→ **Prompt**: Reproduce the material below only from the line with "This screenshot has width=508, height=284." to the line with "The image size is (344, 409).", both included, keeping each line exact and dropping the pictures.

------ Material for this task ------

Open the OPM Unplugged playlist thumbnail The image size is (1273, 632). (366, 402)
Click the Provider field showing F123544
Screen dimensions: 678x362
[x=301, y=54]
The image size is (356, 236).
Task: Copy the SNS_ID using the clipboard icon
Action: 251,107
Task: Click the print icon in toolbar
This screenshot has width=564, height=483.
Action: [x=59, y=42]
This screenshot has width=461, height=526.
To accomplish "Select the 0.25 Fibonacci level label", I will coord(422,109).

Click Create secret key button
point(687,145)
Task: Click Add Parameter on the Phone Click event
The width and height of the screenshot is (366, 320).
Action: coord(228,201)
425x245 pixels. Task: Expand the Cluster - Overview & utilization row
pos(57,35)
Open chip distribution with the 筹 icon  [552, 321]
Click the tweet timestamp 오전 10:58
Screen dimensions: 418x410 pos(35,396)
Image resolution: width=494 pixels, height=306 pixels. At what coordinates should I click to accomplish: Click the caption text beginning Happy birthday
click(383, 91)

------
------ Material for this task ------

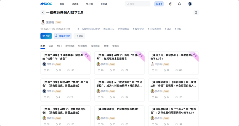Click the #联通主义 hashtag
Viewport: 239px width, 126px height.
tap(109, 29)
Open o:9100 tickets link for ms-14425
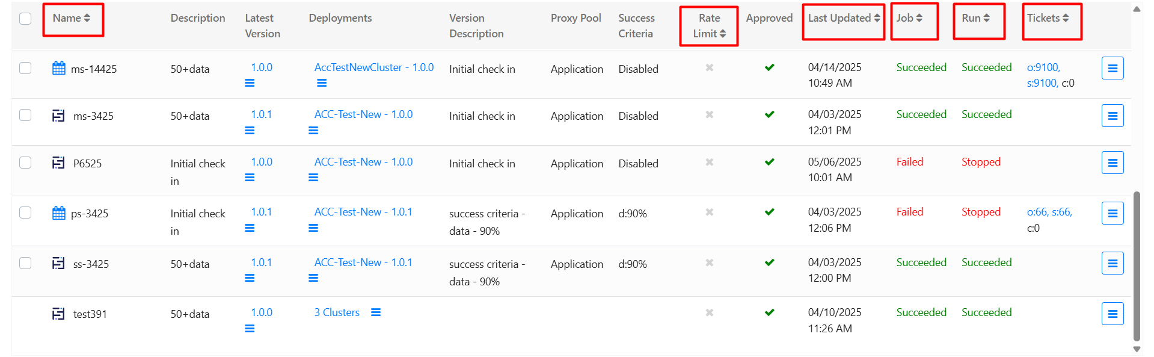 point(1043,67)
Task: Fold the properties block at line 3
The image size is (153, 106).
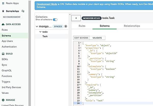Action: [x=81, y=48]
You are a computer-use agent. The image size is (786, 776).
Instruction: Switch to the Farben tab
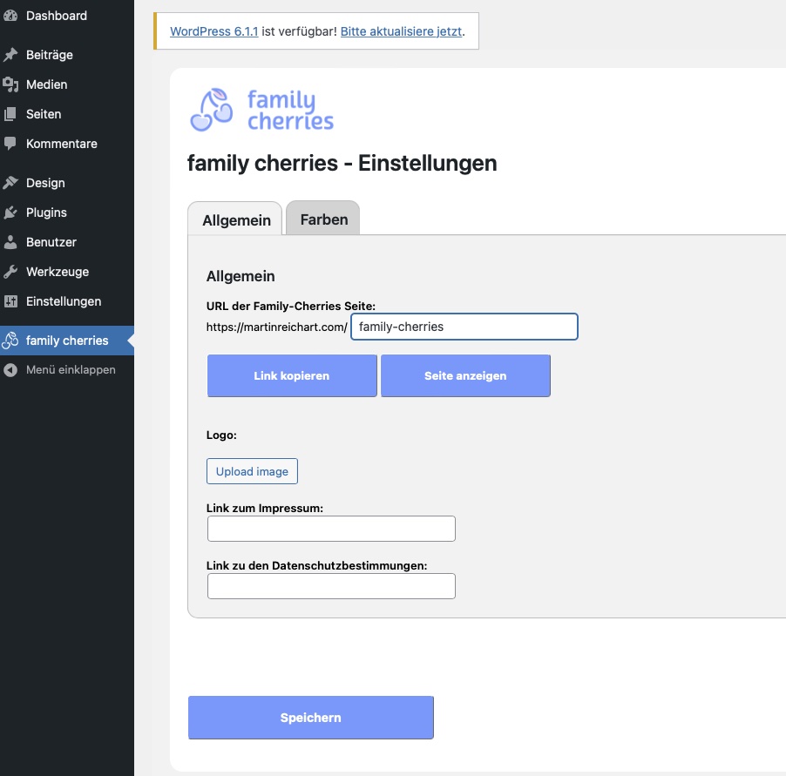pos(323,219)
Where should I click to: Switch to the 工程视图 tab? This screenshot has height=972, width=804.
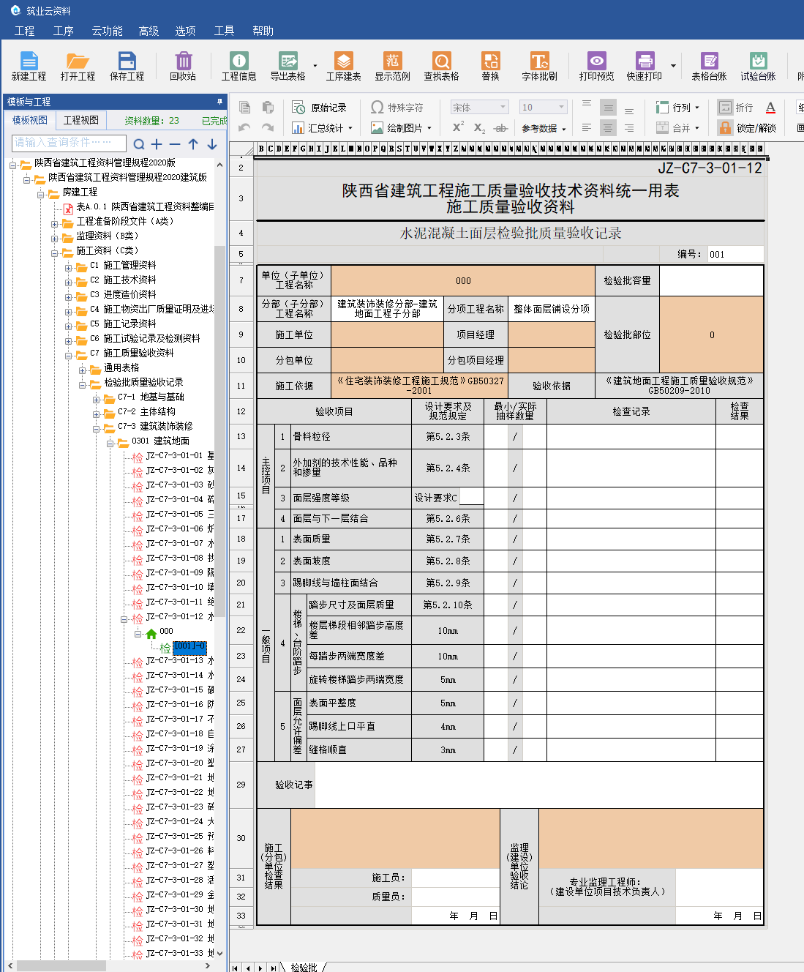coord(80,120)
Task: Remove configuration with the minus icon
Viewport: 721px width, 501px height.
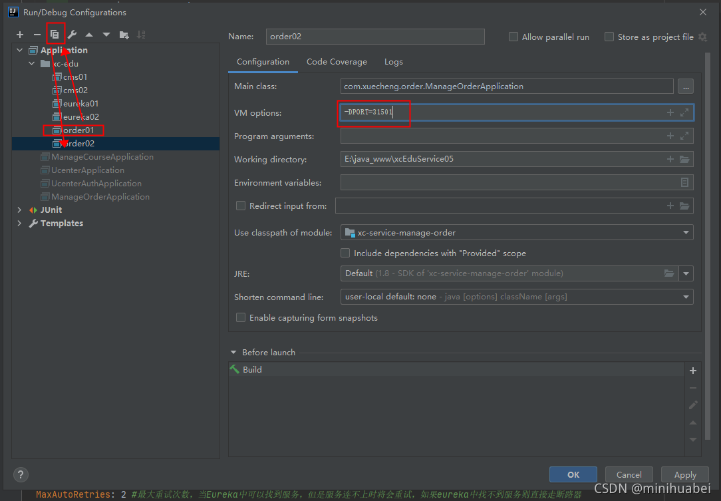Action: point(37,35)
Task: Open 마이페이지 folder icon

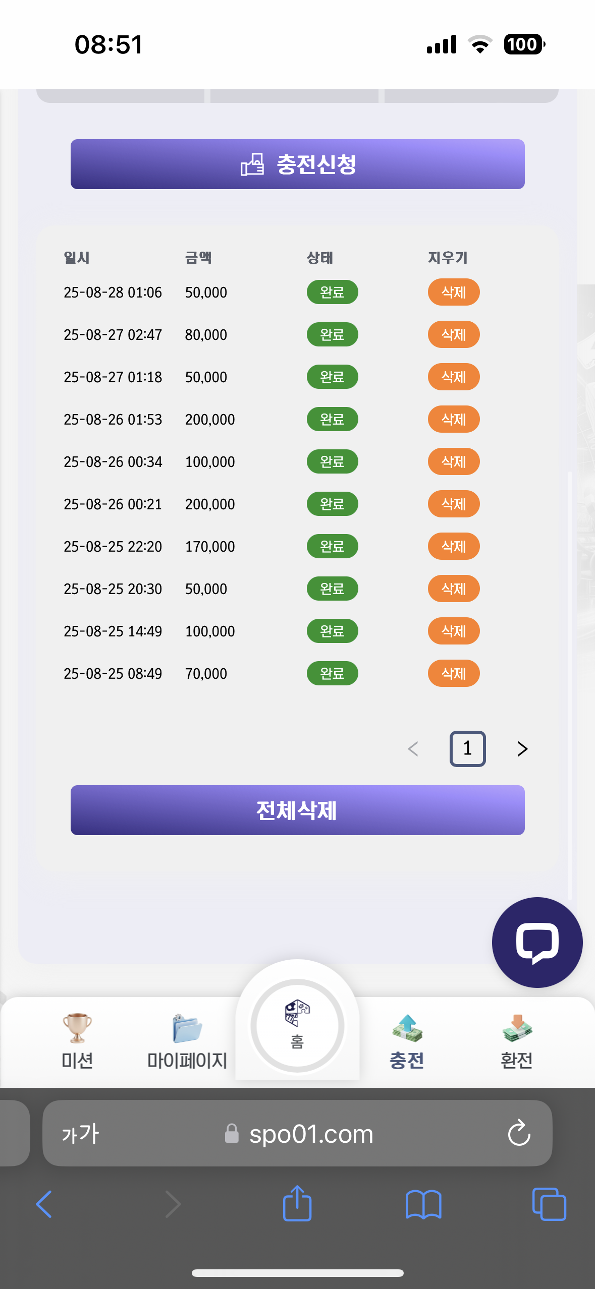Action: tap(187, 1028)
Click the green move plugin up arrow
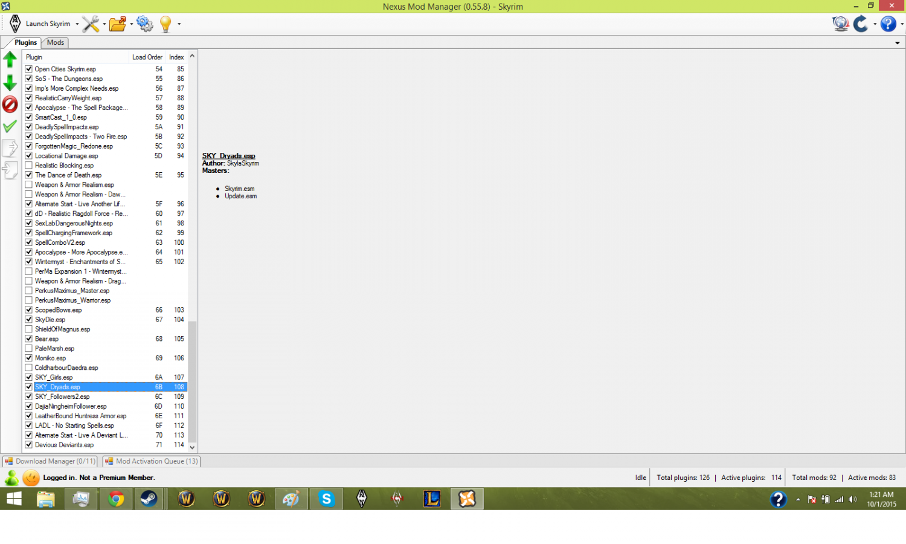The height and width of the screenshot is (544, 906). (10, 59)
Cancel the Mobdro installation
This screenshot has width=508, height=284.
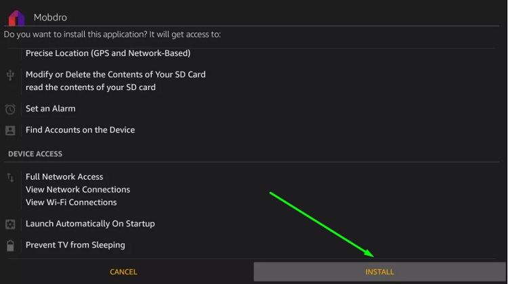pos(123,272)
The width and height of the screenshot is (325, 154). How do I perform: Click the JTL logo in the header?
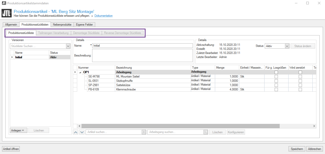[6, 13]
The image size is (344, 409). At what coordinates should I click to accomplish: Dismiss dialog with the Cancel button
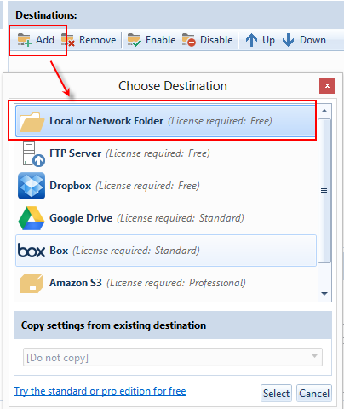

------

→ **Reply**:
This screenshot has width=508, height=284.
pos(123,272)
The width and height of the screenshot is (325, 154). How do I perform: Click the JTL logo in the header?
[6, 13]
The image size is (344, 409). At what coordinates should I click to accomplish: Dismiss dialog with the Cancel button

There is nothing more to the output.